2026年7月、国連の国際電気通信連合(ITU)が主催する「AI for Good」サミットがジュネーブ近郊の10万6000平方メートルの会場で開催された。今年で10周年を迎えた同会議には官民双方の代表が集結し、AIを人類の課題解決に活用する方法を議論したが、技術革新に対してグローバルガバナンスが追いつけるかという問題が議論の中心となった。
スイス・ジュネーブ空港近くの大規模会議場で開催された「AI for Good」サミットは、ロボット犬やTesla車、救助ヘリコプターなどの展示物に加え、ライブコーディングセッションやAI入門講座など多彩なプログラムで賑わった。

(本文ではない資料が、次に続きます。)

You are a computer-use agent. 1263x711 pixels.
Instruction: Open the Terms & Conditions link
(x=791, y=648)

ITU事務局長のドリーン・ボグダン=マーティン氏は基調講演で「責任ある形で展開されたAIは、飢餓・疾病・気候変動といった人類の最重要課題の解決に貢献できる」と述べた一方、「その考え方はAI自身がもたらす課題によっても試されている」と認めた。
会議では、規制されていない企業独占による無頓着なAI展開が世界的な格差を固定化し、人権を侵食しているという懸念が通底していた。人権団体「Access Now」のシニア人道支援担当者ジュリオ・コッピ氏は「無邪気な時代から脱すべきだ」と主張し、公共セクターが大手テック企業を「最良の友人」として扱うことをやめるよう求めた。同氏は公的資金による数百万ドル規模の不透明な契約が10年間続いてきたと指摘した。

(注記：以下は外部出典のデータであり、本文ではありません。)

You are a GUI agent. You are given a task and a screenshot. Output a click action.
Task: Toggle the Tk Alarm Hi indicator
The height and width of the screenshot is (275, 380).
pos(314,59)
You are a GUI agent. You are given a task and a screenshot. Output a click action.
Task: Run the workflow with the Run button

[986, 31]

また、Amazonの最高技術責任者ウェルナー・フォーゲルス氏の基調講演中には、パレスチナ支持の活動家が壇上に乱入し、同社の技術がイスラエルによるパレスチナへの攻撃に使用されているとして抗議する場面もあった。
ハーバード大学工学部のヴィジャイ・ジャナパ・レッディ教授は「AIについて話す際、私たちは誇大宣伝に熱狂する。しかし実際には現場でなかなか機能しない」と述べ、「『善(Good)』はエンジニアリングの基準としてあまりにも曖昧だ」と問題提起した。
ワシントンでシリコンバレーの幹部が議会で超知能のリスクを証言し、ホワイトハウスが半導体の輸出規制を強化する動きが続く中、国連のAIサミットはより理想主義的な目標を掲げつつも、技術の暴走をガバナンスが制御できるかという根本的な問いに直面している。